Copy out the rows below word for word, starting at the line that contains "Select the 诊疗科目 row label" and ending at the line that contains "(x=301, y=739)", with both of those lines included.

—————

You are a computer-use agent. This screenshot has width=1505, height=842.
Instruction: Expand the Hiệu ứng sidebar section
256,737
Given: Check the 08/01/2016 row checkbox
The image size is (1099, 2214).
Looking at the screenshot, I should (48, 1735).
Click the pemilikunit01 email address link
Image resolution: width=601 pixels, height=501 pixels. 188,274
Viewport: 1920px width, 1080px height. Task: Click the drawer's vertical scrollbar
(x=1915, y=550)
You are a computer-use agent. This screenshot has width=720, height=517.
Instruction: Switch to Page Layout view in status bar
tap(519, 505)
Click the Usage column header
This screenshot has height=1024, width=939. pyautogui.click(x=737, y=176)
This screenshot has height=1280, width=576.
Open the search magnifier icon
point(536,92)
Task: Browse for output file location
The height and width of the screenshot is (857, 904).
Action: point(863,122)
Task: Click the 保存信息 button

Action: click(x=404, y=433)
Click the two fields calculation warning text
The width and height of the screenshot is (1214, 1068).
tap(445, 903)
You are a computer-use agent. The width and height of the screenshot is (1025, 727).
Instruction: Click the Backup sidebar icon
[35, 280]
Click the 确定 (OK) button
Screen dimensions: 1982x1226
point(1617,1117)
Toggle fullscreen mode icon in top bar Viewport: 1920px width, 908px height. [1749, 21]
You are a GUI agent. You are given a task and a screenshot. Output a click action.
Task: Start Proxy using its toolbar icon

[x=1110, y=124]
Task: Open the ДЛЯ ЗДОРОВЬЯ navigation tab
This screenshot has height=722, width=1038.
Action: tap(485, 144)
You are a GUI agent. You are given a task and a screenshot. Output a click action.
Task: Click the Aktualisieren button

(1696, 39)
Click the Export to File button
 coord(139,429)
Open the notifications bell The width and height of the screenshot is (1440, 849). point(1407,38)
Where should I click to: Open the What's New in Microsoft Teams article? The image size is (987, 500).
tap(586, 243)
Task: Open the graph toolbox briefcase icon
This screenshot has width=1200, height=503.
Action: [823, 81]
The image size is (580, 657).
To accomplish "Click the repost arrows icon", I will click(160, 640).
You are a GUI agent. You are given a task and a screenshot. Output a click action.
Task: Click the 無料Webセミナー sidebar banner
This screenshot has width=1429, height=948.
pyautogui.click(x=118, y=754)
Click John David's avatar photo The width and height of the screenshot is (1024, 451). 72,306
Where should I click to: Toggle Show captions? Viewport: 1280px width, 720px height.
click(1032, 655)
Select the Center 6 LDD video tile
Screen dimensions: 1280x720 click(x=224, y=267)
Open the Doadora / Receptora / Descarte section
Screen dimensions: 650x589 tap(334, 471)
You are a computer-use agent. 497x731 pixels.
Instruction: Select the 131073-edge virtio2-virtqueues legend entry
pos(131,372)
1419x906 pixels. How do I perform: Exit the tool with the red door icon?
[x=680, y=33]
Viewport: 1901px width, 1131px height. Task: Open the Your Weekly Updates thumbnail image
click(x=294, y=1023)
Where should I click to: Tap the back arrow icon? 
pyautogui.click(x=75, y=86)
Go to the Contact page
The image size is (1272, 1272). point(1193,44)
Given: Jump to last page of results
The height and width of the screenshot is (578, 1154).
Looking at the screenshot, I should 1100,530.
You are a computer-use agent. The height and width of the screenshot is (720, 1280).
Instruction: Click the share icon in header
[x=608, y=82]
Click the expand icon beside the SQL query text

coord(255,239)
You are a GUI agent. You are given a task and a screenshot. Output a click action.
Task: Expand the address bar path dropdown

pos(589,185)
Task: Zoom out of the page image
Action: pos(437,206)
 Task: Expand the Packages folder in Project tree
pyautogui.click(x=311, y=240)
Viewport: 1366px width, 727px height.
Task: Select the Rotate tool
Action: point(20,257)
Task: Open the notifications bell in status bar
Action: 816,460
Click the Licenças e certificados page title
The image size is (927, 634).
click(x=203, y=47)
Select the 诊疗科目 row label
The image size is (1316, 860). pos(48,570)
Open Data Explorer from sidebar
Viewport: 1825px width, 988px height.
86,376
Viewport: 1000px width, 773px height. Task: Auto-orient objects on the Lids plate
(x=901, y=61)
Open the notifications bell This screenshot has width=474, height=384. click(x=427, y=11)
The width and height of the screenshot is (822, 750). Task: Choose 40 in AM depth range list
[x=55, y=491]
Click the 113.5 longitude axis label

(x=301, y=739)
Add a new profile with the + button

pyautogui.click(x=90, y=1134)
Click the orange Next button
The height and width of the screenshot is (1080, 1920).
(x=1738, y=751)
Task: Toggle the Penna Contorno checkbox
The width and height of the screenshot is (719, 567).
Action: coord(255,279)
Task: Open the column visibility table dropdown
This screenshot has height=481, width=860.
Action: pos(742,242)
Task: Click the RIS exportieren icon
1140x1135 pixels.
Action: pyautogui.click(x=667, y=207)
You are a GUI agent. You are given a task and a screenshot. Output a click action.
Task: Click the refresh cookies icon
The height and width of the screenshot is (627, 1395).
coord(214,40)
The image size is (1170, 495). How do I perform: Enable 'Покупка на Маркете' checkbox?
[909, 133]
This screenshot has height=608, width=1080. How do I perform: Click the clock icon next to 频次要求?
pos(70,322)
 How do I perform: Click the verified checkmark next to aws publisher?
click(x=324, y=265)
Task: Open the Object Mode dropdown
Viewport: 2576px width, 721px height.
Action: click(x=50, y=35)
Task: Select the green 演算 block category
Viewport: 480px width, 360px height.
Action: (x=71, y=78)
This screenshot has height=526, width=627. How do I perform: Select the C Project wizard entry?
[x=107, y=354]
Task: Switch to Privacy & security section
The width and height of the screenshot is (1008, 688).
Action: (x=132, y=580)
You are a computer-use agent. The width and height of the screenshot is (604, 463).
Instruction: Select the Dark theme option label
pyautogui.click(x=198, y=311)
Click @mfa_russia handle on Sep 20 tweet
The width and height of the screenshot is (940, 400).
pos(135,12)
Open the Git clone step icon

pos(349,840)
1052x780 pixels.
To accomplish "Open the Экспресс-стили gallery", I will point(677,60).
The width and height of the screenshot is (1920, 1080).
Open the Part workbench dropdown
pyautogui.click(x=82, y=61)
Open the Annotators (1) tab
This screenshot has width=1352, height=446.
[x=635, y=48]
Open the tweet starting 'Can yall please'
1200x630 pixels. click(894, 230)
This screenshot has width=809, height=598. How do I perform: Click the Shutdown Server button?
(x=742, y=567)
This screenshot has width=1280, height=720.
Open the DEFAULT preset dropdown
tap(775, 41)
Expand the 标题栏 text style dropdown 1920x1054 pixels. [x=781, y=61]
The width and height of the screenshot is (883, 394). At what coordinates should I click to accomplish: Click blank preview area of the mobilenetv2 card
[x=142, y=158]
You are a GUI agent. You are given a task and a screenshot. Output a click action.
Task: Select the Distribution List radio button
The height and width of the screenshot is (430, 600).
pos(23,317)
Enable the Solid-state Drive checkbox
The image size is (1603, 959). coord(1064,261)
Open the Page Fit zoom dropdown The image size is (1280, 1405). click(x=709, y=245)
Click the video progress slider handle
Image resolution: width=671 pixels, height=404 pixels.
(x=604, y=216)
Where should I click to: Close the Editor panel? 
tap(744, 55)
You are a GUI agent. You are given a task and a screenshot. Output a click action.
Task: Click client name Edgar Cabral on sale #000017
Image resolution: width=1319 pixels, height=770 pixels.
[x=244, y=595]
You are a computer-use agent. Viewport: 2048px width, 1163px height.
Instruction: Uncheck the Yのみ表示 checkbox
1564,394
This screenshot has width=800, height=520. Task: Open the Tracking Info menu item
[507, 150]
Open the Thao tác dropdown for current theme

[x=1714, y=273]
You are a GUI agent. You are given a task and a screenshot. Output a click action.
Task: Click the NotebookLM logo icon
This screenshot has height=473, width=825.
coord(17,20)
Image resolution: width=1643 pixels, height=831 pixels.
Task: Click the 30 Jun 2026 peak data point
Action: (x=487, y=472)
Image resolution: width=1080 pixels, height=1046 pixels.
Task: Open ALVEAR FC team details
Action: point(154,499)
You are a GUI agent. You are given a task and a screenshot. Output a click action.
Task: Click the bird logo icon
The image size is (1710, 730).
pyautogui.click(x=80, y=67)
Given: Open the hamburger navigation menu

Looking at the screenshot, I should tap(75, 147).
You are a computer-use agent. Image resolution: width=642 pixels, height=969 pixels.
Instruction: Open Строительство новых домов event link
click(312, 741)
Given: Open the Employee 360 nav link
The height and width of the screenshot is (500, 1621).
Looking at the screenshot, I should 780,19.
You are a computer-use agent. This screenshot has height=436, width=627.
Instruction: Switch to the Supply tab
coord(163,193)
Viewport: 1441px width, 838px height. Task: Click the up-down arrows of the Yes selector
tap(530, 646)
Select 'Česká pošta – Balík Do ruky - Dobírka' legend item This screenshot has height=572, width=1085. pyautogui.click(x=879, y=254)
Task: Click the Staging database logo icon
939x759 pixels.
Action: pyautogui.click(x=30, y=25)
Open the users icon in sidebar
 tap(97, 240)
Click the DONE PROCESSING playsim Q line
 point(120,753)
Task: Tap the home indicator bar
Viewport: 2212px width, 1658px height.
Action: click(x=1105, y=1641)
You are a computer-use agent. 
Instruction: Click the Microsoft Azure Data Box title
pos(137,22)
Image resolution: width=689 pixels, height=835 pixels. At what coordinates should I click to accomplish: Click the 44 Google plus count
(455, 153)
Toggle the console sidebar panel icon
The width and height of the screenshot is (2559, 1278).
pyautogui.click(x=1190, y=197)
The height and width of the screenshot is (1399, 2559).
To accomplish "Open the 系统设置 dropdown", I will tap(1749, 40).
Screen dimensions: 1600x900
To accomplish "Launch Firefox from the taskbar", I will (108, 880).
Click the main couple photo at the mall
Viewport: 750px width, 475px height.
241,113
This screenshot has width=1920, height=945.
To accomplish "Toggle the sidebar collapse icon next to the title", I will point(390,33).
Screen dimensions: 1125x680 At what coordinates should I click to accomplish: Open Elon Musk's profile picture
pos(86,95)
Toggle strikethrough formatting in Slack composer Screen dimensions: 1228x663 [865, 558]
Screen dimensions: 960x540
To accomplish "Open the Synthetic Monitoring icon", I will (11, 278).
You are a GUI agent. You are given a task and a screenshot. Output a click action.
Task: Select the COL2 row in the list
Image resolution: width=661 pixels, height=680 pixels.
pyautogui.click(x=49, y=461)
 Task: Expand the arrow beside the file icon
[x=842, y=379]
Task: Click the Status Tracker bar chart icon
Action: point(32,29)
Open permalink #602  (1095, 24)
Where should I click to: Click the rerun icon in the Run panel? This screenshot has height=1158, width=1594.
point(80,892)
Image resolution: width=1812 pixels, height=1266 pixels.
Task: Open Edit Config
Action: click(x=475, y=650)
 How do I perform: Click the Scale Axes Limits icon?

—————

## Exercise response
Select the 诊疗科目 row label
The image size is (1316, 860). pos(48,570)
Open Data Explorer from sidebar
Viewport: 1825px width, 988px height.
86,376
Viewport: 1000px width, 773px height. Task: Auto-orient objects on the Lids plate
(x=901, y=61)
Open the notifications bell This screenshot has width=474, height=384. click(x=427, y=11)
The width and height of the screenshot is (822, 750). Task: Choose 40 in AM depth range list
[x=55, y=491]
Click the 113.5 longitude axis label

(x=301, y=739)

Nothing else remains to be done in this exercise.